Yes, when I went to school, kids were taught in junior high to THINK and to digest what they read, and then write in their own words the overall facts about the issue they were writing about. That much verbatim copying is just sloppiness as a nonfiction writer, and inexcusable if it isn't introduced with indications of the source.

Moreover, anyone who has looked at advice on proper citation form since the mid-1990s knows that it's standard in many citation rules to include the download date (file access date) when the author saw the online source in the citation. That is precisely because online documents are particularly likely to change over time.

http://www.chicagomanualofstyle.org/tools_citationguide.html

Let's not pretend that 'experts' are supposed to know everything. If you went for a programming interview and were rejected because you didn't have all of the regex syntax on the tip of your tongue, would you feel the same way? I don't think it indicates a lack of knowledge or laziness. It's just an acknowledgment of the central role that Wikipedia plays in research these days combined with the ease of copy-paste functionality in word processing systems. Had the same thing happened twenty years ago with the Encyclopedia Britannica that might be a different story. But Anderson intended to rework the sections he copied and forgot to. Sloppy work, yes, but it's so easy to see how someone could make this mistake innocently.
If I'm writing a book on a subject, I'm going to write it because I understand it well and think I have something interesting to say. I won't just pick something that I think makes money and then bullshit something into profitability.

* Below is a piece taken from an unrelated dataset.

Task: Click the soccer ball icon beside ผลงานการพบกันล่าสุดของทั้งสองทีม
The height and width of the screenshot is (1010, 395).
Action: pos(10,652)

Come to think of it, that's also how I look for the good startup companies amidst all the bad: When you find the ones run by people who understand what they're doing, you find a satisfaction in their output that you don't find elsewhere. 280North comes to mind, as does Contrast.io.

I have no problem researching topics with wikipedia, if it is pertinent information and you can read you should be able to find a better source.

Does not compare in anyway to an interview and previous knowledge.